* _SOURCE TEXT_
§ §

I mean, even luxury items such as Rolex watches and Ferrari cars are more or less standardized products made by corporations. Even if you are very wealthy you are most likely not going to hire a personal engineering team to make and maintain your own fancy car.
Things like medicine and legal assistence need to be personalized because different people have significantly different medical and legal issues, but investment?
I can’t help but notice that proven investment strategies (index investment) are usually provided by large corporations like Vanguard, while more speculative investment strategies that promise to outperform index investment are provided by small-scale firms operating according a business model which, will all due respect, reminds me of tarot readers.
I don’t mean to imply that that all financial advisers are charlatans. There are obviously lots of incompetent investors and advisers who consistently underperform index funds and a few highly competent investors and advisers who consistently overperforms index funds, probably by taking value from these incompetent investors. Finding the latter while avoding the former looks like a non-trivial problem.
There’s nothing I strongly disagree with with what you just said, but I think you are probably underestimating the heterogeneity of peoples’ financial lives and the degree to which many people enjoy a personal touch.
Since I have started working in my current role I have been impressed with just how complex and particular an individual’s financial situation can be, especially when dealing with high net worth individuals well into their career. Multiple accounts with different tax treatment, employee stock grants and options, insurance, inheritance, real estate holdings, dependents, charitable giving, trusts, required minimum distributions, loans and other financial obligations, etc. are all things I regularly encounter and deal with in considering portfolio construction. Add to this the fact that most people are very emotionally invested in and/or have ugh fields about their money and are prone to making foolish mistakes like selling at the bottom of a bear market (I’ve seen it from people who I know understand the efficient markets hypothesis) and you can see why there is a market for financial professionals who personally know their client and can hold them responsible to their financial goals. Not that everybody needs this, but I think younger people who have never had (or lost) a lot of money underestimate this aspect.

§ §

* _SUPPLIED MATERIAL_
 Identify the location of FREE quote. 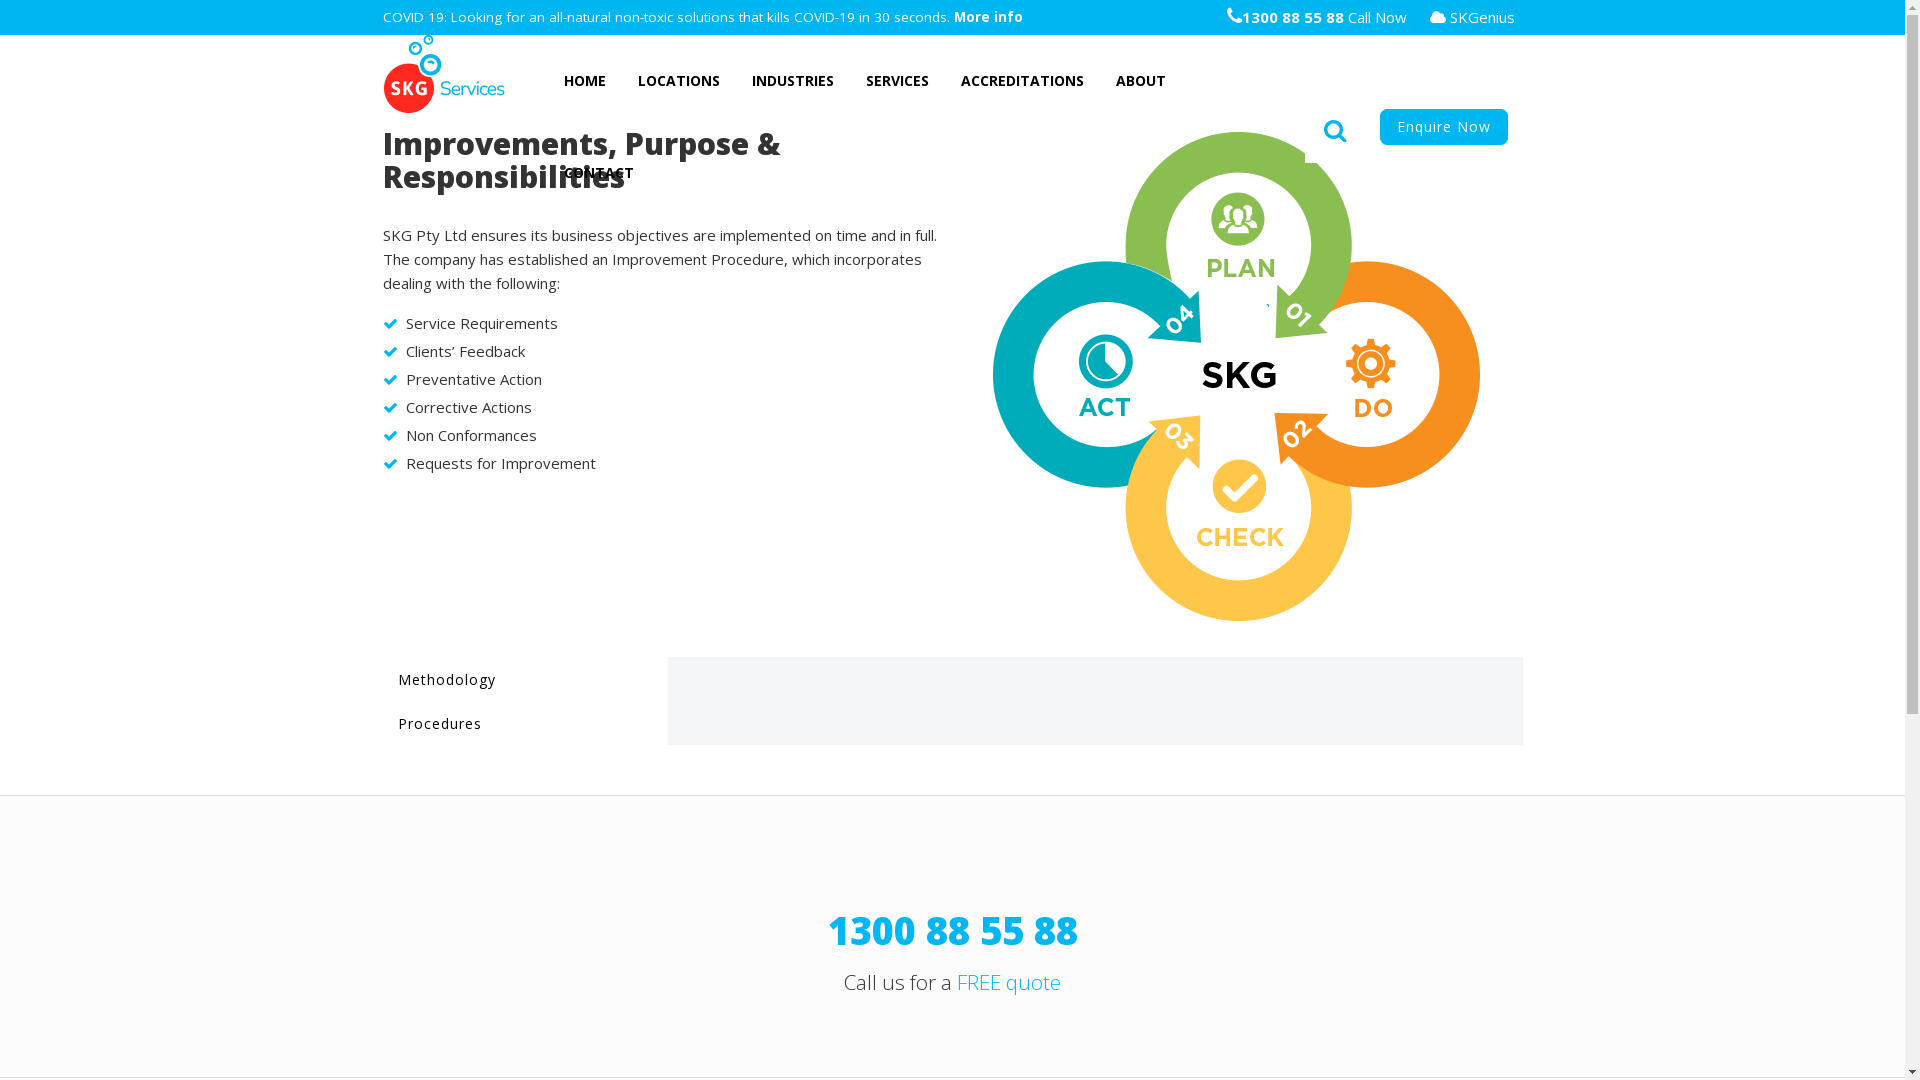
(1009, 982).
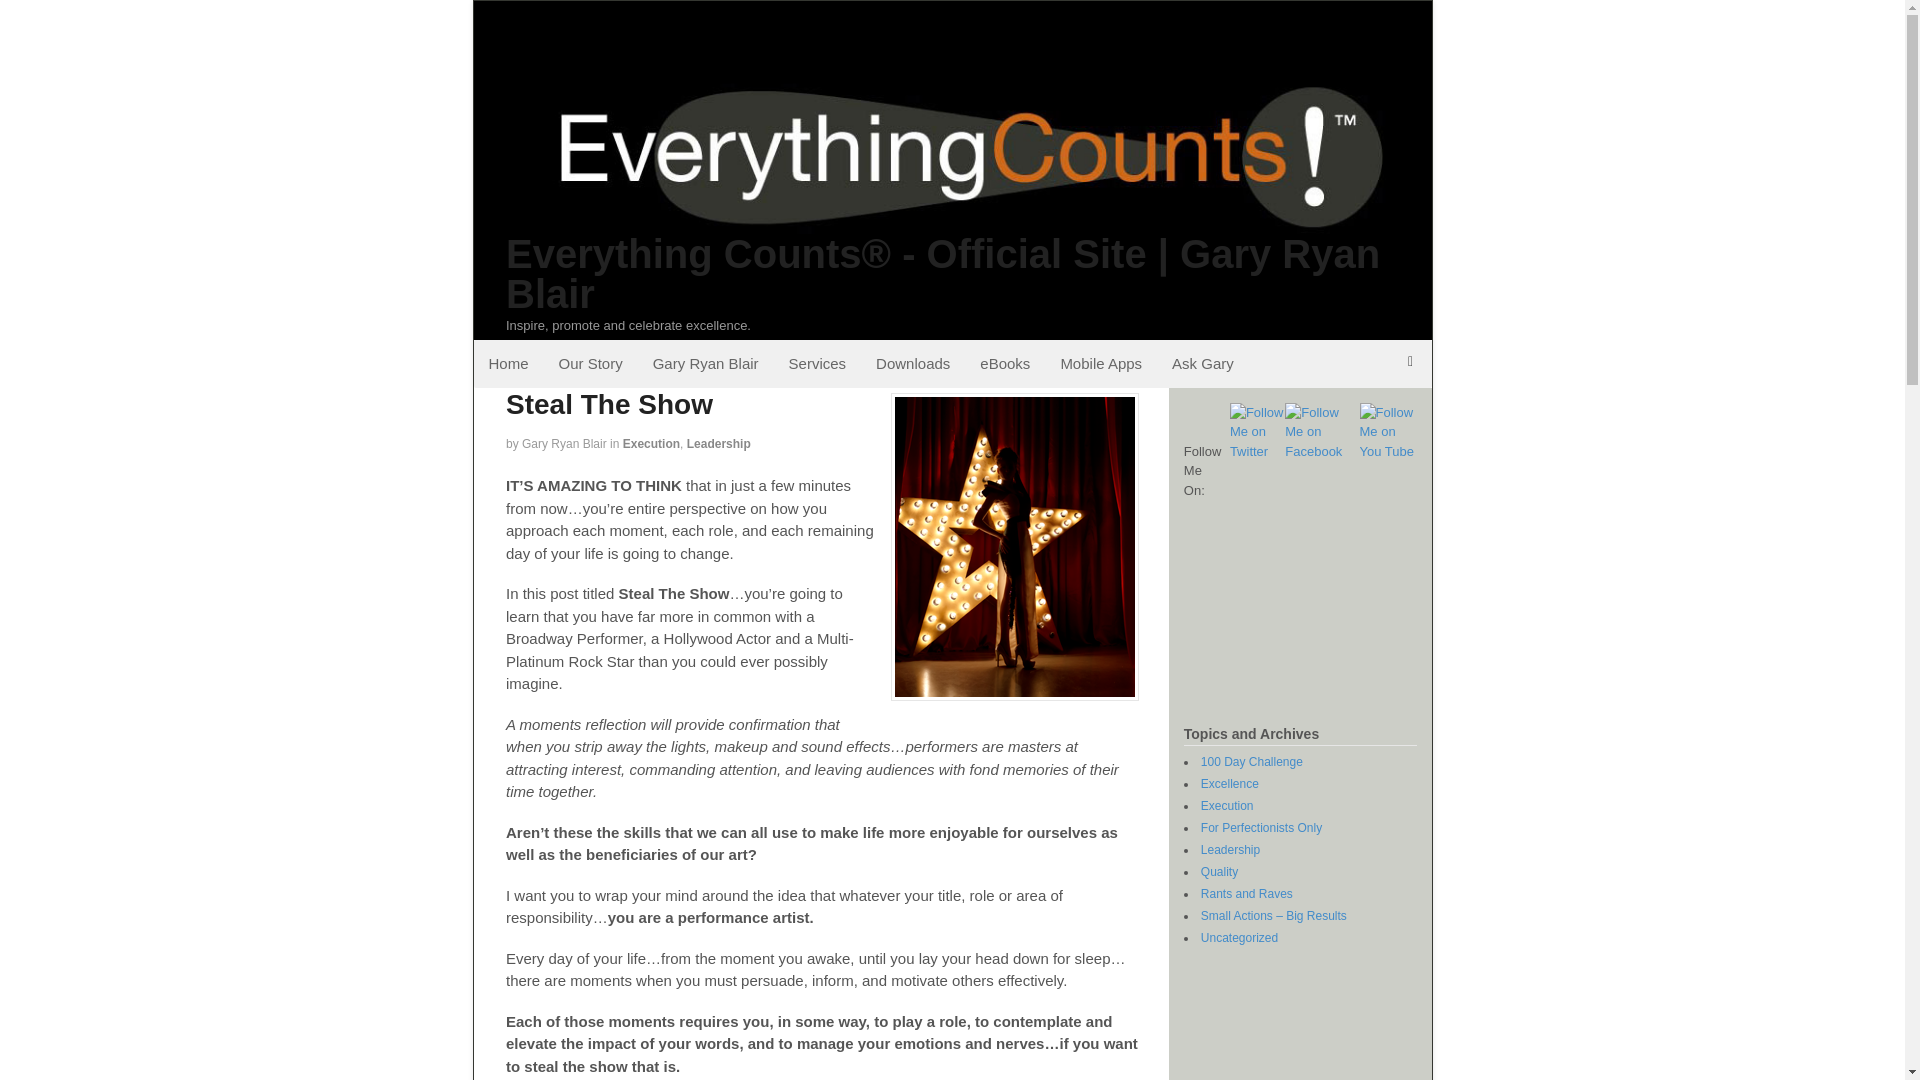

§ §

* _REQUIREMENT 1_
In the discussion of financial advisers, which large corporation is named as a provider of index investment?
* _REQUIREMENT 2_
Please carry the discussion of financial advisers forward from its final sentence, keeping the same voice.

* _EXERCISE OUTPUT 1_
Vanguard.

* _EXERCISE OUTPUT 2_
That said, I more or less agree with your point, and I think in a more competitive market there would be larger scale corporate consolidation in this market, along with law and medicine as well. One thing law, medicine, and finance all have in common is a system of occupational licensing and other cartelization policies in place that protect incumbents.
Betterment and WealthFront are trying to push our industry in that direction and have so far been quite successful for themselves. I would not be surprised, however, if after the next bear market their reputations take a hit when investors panic and hit the sell button when there’s nobody there to talk them off the cliff. Maybe that won’t happen. Time will tell.
Thanks! =)
Part of the reason I got in the business I am in is because there is so much bullshit in the financial industry. I would like to try to bring a little more sanity to it, because I do think it is so important for our economy. This paper is part of my efforts to do so. I hope you appreciate it.
I see. It is certainly possible that I tend to underestimate the complexity of this industry due to my lack of expertise.
It is difficult for me to evaluate your paper. Anyway, good luck!